Eléctrico da linha nº “19” junto ao Mercado de Matosinhos
O Eléctrico da foto anterior, do qual não se divisa o nº de
renumeração, deverá ser um Brill 28, com plataforma salão, da mesma série do que efectuou o último
percurso em Matosinhos.
Também naquele dia, terminou a linha nº “1”, entre Matosinhos (Mercado) e o Infante.
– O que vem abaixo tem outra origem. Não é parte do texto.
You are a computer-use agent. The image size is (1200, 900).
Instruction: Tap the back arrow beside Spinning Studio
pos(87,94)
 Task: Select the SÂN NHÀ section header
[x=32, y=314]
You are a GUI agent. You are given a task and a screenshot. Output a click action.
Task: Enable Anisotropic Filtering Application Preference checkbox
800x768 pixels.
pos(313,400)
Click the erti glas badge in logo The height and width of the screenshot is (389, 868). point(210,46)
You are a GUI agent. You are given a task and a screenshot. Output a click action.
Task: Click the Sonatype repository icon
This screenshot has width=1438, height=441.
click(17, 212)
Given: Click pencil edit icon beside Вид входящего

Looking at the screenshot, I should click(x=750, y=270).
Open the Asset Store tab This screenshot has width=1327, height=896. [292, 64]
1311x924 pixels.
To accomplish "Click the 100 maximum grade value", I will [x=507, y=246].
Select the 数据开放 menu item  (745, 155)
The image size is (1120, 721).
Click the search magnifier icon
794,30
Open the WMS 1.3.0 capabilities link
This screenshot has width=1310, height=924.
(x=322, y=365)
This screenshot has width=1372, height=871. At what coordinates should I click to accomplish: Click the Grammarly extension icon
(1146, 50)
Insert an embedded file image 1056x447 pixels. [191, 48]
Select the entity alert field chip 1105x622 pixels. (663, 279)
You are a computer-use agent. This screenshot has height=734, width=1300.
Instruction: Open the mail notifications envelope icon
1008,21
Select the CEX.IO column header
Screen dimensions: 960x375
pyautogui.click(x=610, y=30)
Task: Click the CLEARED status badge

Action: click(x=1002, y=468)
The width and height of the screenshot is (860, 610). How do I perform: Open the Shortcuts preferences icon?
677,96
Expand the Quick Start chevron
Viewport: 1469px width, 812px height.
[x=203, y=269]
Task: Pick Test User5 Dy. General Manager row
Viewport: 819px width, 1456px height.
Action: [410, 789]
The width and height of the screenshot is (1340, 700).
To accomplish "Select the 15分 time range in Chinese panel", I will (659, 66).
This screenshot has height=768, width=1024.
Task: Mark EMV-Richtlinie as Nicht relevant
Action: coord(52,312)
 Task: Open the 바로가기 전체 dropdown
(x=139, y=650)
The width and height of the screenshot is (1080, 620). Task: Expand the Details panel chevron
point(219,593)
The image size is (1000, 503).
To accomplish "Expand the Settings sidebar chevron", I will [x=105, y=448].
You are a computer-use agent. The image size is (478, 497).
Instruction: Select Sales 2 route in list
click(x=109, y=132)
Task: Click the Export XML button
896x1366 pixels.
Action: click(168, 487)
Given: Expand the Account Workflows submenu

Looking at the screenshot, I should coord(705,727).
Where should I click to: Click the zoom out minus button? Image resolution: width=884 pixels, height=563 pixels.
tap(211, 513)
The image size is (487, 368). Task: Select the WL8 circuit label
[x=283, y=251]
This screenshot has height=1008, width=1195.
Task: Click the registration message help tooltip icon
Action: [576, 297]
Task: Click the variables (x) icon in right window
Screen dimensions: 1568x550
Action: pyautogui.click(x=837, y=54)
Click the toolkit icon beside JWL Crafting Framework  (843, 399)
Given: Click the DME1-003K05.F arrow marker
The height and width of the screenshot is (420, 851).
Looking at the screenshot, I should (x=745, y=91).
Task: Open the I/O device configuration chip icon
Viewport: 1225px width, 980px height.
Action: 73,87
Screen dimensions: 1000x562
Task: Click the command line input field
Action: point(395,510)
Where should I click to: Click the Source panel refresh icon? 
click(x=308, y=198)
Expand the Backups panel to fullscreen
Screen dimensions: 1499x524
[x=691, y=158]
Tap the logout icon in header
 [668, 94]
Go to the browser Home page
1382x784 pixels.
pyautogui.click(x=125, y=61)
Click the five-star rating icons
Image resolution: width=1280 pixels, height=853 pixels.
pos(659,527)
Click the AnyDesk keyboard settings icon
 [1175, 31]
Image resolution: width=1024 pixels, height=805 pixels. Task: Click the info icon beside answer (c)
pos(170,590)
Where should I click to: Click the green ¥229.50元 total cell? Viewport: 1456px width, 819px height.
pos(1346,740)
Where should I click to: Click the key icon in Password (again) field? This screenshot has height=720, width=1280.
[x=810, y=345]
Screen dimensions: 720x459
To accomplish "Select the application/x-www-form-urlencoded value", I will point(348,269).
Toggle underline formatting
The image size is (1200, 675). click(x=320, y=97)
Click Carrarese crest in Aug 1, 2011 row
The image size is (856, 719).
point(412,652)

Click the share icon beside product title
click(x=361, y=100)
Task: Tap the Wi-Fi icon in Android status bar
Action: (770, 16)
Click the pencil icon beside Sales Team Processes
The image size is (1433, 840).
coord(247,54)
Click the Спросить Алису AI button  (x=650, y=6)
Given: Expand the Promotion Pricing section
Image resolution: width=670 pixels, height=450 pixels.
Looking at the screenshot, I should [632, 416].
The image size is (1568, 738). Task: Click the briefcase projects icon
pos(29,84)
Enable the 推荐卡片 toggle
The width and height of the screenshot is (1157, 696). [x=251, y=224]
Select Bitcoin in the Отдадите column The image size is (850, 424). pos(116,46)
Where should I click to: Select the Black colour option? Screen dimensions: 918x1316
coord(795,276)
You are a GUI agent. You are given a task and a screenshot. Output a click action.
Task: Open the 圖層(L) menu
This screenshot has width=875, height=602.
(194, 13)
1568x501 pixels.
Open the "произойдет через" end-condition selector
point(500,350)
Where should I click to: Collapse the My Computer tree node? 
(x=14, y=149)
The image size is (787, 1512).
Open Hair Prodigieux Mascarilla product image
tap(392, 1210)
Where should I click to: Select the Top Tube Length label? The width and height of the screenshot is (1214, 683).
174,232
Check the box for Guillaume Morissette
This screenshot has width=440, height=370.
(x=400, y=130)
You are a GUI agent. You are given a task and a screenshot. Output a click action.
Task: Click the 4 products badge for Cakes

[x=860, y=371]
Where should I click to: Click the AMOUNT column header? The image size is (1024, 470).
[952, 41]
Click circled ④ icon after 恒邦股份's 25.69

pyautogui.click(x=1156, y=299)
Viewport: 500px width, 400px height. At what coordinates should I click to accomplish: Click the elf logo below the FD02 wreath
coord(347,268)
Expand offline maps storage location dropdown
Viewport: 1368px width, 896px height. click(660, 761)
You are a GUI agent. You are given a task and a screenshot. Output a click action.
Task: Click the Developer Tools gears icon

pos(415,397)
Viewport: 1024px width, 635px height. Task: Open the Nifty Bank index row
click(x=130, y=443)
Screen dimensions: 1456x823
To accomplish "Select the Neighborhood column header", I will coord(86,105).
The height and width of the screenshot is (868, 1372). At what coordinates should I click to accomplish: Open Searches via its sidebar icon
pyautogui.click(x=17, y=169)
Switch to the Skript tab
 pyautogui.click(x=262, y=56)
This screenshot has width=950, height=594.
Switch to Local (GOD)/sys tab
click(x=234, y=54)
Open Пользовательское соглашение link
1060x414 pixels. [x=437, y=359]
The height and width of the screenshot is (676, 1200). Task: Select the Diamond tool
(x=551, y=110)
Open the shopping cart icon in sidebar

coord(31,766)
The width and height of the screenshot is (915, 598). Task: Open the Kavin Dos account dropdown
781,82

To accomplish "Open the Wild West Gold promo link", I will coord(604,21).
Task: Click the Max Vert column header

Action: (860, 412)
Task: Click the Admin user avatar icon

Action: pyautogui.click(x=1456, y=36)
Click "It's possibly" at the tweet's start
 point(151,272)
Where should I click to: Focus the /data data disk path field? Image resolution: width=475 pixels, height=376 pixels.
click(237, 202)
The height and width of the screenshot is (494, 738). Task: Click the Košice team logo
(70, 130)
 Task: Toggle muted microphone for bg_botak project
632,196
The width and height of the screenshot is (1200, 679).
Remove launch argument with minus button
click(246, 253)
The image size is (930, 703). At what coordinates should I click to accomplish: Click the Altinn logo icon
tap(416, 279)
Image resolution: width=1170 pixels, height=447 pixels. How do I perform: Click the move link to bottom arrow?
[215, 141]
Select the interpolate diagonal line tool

Aliás, nem
sequer chegou a circular todo o dia, naquele 11 de Setembro.
Eléctrico (“Belga”) na linha nº 1
deslizando c.1970 na Rua Brito Capelo e passando junto da Rua Tomaz Ribeiro -
Cortesia Vítor Monteiro (FB)
Eléctrico na linha nº 1 (“Belga”) deslizando em 1979 na Rua
Brito Capelo
Acontece que, devido à ampliação do porto de Leixões, os eléctricos
já tinham deixado de circular, entre Matosinhos e Leça da Palmeira, em Março de
1960, quando tinham chegado àquelas localidades, em 1897 e 1898,
respectivamente.
Este último trajecto começou por ser feito através da Ponte do Eléctrico que se situava no
local onde hoje está a Ponte Móvel.
Aquela ponte foi levantada em 1887 e por ela passaram,
primeiro, os carros “americanos”.
Ponte do Eléctrico entre Matosinhos e Leça da Palmeira
A Doca nº 1 (inaugurada em Julho de 1940) com o Mercado de
Matosinhos já construído
Na foto anterior, à esquerda, já é visível o Mercado de
Matosinhos, inaugurado em 1952, pelo que a foto será posterior a esta data.
A partir do levantamento da Doca nº 1, a ligação entre as
margens do rio Leça por “Eléctrico”, passou a acontecer por terreno firme,
adjacente ao limite a nascente da referida doca, o que levou à demolição da
velha Ponte do Eléctrico.
O “Eléctrico” pôde, assim, continuar a servir Leça da
Palmeira.
Doca nº 1 já construída onde ainda não é visível o Mercado
de Matosinhos que seria levantado à direita (próximo términos da doca)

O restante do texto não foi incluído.